(GIN) – Polls opened in Zimbabwe this week against a backdrop of one of the world’s highest rates of inflation and an intensifying crackdown on the opposition.

Citizens would vote for council members, members of parliament, and a president. If there was no outright winner in the presidential contest, a run-off would be held six weeks later, on October 2.

Questions are already mounting over how free and fair the ballot will be in a country that is trying to rehabilitate its image.

At a recent rally of Mnangagwa supporters, the President warned the crowd that they would be “lost” if they did not re-elect him in this week’s polls.

“No one will stop us from ruling this country,” he said at the party’s first major rally in the capital. Over 100 buses were organized to ferry people from different provinces for the occasion.
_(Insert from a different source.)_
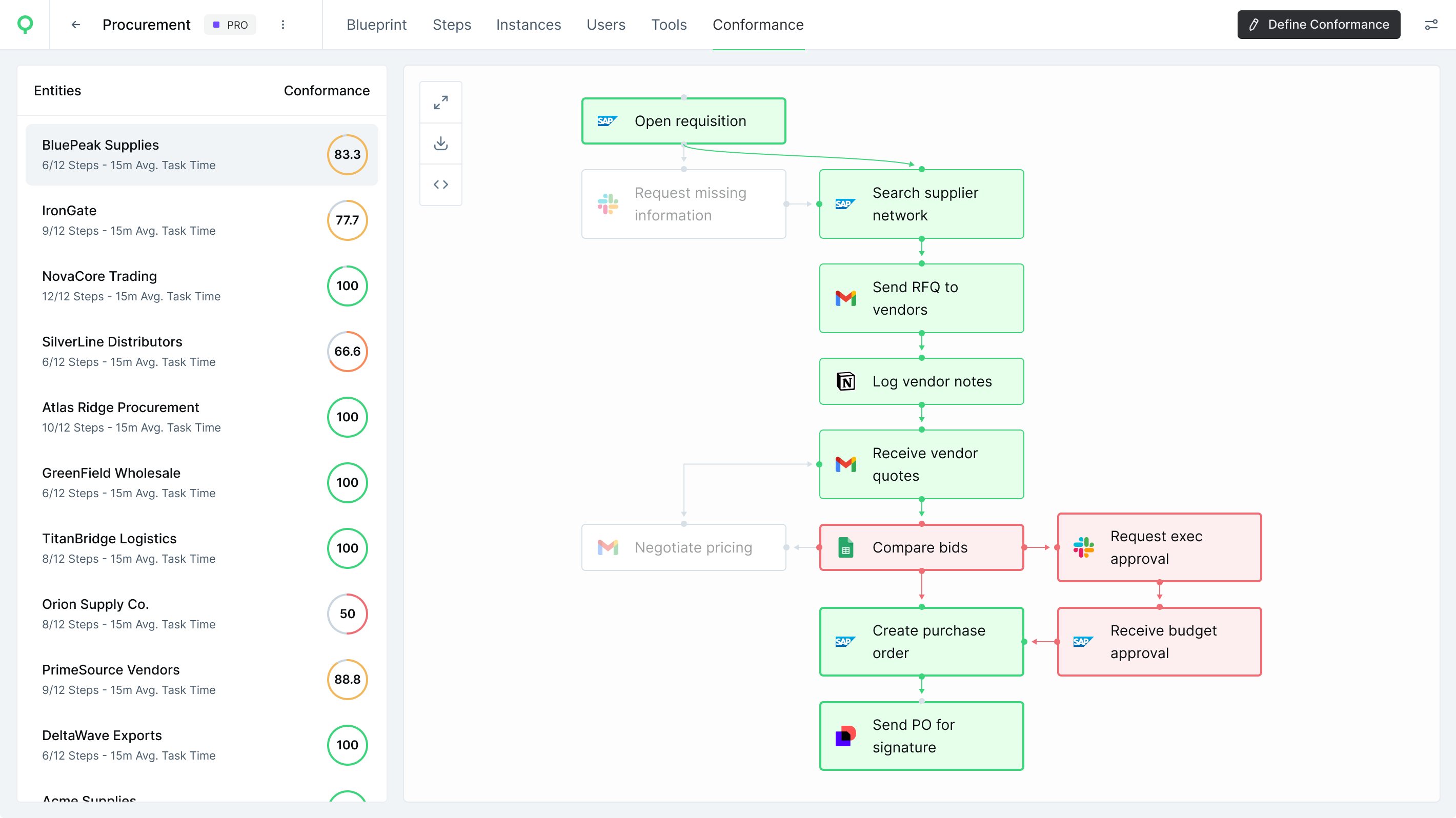Click Orion Supply Co.'s conformance score ring

(347, 614)
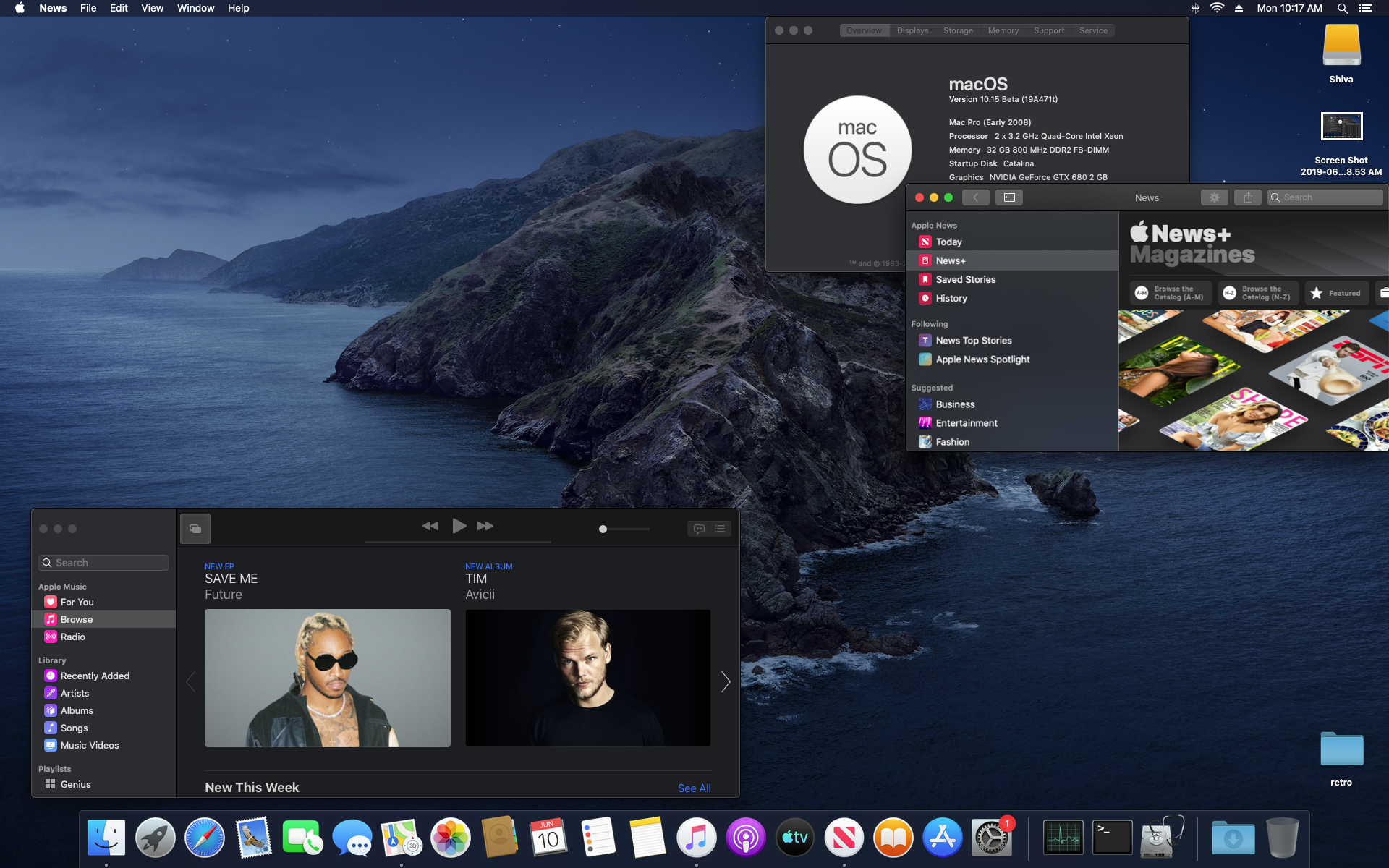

The Zimbabwe electoral commission approved 11 candidates, sharply down from the 23 who ran in the last election in 2018, possibly because each candidate now has to pay $20,000, up from $1,000.

Two men have been at the top of the polls: incumbent Emmerson Mnangagwa from the governing Zanu-PF party and opposition leader Nelson Chamisa, from the Citizen’s Coalition for Change (CCC)

In 2018, Mr. Chamisa came second, winning approximately 44% of the vote but a court ruling stripped him of the leadership of the main opposition Movement for Democratic Change (MDC), depriving him of access to party assets and state funding.

He formed the CCC in 2022 and remains hugely popular in urban areas and is the main face of the opposition.

“We will fight them in the courts, we will fight them at the ballot box and, if necessary, we will fight them in the streets. We won’t give up because we (…) have the support of the people, but above all God is on our side,” said Chamisa, a 45-year-old lawyer and pastor.

Pledging to rebuild the country around what he calls “citizenocracy”, a democracy based on citizens, Mr. Chamisa said he wanted to restore it on the basis of modernization and reconciliation.

“We are going to move from being a basket case to the breadbasket we once were,” he promised hundreds of delegates from his “Triple C” Citizens Coalition for Change (CCC).

The cost-of-living crisis continues to be at the core of voters’ concerns, with the last three years having been some of the worst in a decade. In the 12 months leading up to May this year, prices rose by 86.5%, one of the highest annual inflation rates in the world.

Meanwhile, businesses are struggling to cope with crippling power outages and an unstable local currency, which lost 86% of its value between January and early June.